A 71-year-old woman presented to the hospital with shortness of breath for 1 month. She was previously in good health, but recently she had frequent dry mouth and a gritty feeling in her eyes, which persisted for 2 years without relief. Physical examination showed significant caries, mechanic’s hand and Raynaud’s phenomenon, and Velcro rales could be heard in both lower lungs. Laboratory tests demonstrated normal blood cell count and erythrocyte sedimentation rate of 26 mm/h; lactate dehydrogenase, liver function tests, and serum immunofixation electrophoresis were within normal limits. She was positive for anti-nuclear antibody (1 : 320 titer), anti-SSA and anti-Ro-52 antibodies. High-resolution computed tomography showed non-specific interstitial pneumonia (NSIP), and pulmonary function tests suggested a moderate decrease in diffusion function. The salivary flow rate was 0.1 ml/min and biopsy of the labial gland showed focal lymphocytic sialadenitis, which was consistent with the diagnosis of Sjogren’s syndrome. Since the patient had progressive shortness of breath, abnormally elevated temperature (maximum body temperature of more than 38.5°C in the absence of infection) and positive anti-Ro-52 antibodies, the possibility of idiopathic inflammatory myopathy could not be ruled out. A myositis antibody test was performed, and anti-OJ antibodies were found to be positive. The patient had no evidence of other connective tissue diseases and was finally diagnosed with primary Sjogren’s syndrome combined with ASS according to the appropriate diagnostic criteria [1, 2]. The patient was treated with methylprednisolone 20 mg daily, cyclophosphamide 0.4 g per week and Tripterygium wilfordii for 3 weeks, was discharged in good condition with repeat pulmonary diffusion function tests suggesting no deterioration, and is still being followed up.

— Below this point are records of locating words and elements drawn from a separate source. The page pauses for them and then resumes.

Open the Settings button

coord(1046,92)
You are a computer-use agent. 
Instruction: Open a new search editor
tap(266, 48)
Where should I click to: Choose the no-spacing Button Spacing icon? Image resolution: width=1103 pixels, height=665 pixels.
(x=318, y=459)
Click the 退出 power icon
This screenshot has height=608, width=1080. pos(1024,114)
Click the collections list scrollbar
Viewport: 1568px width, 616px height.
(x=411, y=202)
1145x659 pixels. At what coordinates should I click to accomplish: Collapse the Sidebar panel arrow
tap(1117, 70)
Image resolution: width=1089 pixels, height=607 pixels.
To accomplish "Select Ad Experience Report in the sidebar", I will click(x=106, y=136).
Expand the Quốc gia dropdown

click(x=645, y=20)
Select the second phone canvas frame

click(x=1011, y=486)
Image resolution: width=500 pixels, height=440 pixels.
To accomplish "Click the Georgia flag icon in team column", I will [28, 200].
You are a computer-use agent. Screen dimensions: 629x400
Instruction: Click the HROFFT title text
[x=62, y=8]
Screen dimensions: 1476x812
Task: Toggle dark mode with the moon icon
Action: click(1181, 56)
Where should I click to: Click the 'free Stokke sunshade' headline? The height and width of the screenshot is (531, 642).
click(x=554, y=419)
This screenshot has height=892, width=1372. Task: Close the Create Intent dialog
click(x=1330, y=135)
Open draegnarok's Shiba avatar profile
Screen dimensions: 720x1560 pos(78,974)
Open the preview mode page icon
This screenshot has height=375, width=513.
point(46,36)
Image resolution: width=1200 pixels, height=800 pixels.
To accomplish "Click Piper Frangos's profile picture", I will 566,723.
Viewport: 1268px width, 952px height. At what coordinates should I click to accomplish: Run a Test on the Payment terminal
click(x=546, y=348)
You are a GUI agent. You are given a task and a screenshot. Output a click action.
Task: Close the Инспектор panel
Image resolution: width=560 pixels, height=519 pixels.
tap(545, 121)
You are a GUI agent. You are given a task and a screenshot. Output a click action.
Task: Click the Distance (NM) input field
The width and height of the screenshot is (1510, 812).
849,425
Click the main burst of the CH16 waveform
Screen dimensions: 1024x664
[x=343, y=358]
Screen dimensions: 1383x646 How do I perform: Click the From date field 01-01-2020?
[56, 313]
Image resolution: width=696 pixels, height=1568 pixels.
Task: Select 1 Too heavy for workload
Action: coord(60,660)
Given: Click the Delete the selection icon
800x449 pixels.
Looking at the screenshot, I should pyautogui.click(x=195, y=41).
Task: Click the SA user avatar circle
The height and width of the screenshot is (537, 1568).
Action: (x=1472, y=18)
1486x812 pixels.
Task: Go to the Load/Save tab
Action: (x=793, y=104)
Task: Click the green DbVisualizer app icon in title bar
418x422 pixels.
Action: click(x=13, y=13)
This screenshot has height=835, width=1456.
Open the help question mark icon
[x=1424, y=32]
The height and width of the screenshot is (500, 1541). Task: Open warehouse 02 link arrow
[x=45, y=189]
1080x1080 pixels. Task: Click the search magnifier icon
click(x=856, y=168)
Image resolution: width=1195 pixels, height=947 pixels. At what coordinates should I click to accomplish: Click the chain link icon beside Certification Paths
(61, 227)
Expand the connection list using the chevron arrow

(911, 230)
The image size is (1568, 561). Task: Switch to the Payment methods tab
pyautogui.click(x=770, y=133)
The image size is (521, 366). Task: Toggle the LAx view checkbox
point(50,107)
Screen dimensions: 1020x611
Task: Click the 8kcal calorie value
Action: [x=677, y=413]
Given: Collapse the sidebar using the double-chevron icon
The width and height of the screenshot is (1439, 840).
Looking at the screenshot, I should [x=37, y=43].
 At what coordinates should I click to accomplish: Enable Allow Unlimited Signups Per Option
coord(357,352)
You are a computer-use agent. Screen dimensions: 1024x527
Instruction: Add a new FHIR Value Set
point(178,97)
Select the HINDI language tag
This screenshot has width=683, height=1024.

Sjogren’s syndrome can co-occur with a variety of connective tissue diseases. The concept of overlapping myositis (OM) was first introduced in 2006 in the long-term follow-up of patients with idiopathic inflammatory myopathies [3]. In recent years, the medical community has generally recognized ASS as a subtype of overlap myositis [4]. Therefore, caution should be exercised when giving patients a separate diagnosis of Sjogren’s syndrome. The following methods can help further diagnosis. Firstly, Sjogren’s syndrome is a systemic autoimmune disease with an interstitial lung disease prevalence of approximately 20% [5]. It has been shown that the severity of Sjogren’s syndrome-associated interstitial lung disease (ILD) is usually lower than that of ILD associated with other rheumatic diseases. The diagnosis of Sjogren’s syndrome alone should be considered if the interstitial lung disease is severe or rapidly progressive [6]. Secondly, the presentation of ILD on high-resolution computed tomography can help to identify Sjogren’s syndrome or combined ASS. It is generally recognized that the most common type of ILD in Sjogren’s syndrome is NSIP, whereas in idiopathic inflammatory myopathy, cryptogenic organizing pneumonia (COP), NSIP and COP + NSIP predominate [7]. Thirdly, although anti-SSA antibodies (including anti-Ro-52 and anti-Ro-60 antibodies) are specific for the diagnosis of Sjogren’s syndrome, anti-Ro-52 antibodies are also myositis-associated antibodies [8]. Studies have shown that ASS patients with positive anti-Ro-52 antibodies have a higher incidence of ILD and mortality than those without anti-Ro-52 antibodies, suggesting that anti-Ro-52 antibodies may be the causative antibodies [8]. Thus, the presence of anti-SSA antibodies may indicate idiopathic inflammatory myopathy. Finally, unexplained hyperthermia is less common in Sjogren’s syndrome patients during the disease, while it is more common in ASS [9].

In conclusion, among rheumatic diseases, interstitial lung disease is most frequently seen in systemic sclerosis, followed by idiopathic inflammatory myopathies [10]. Early detection of myositis antibodies is recommended for patients with Sjogren’s syndrome who present with rapidly progressive interstitial lung disease or hyperthermia.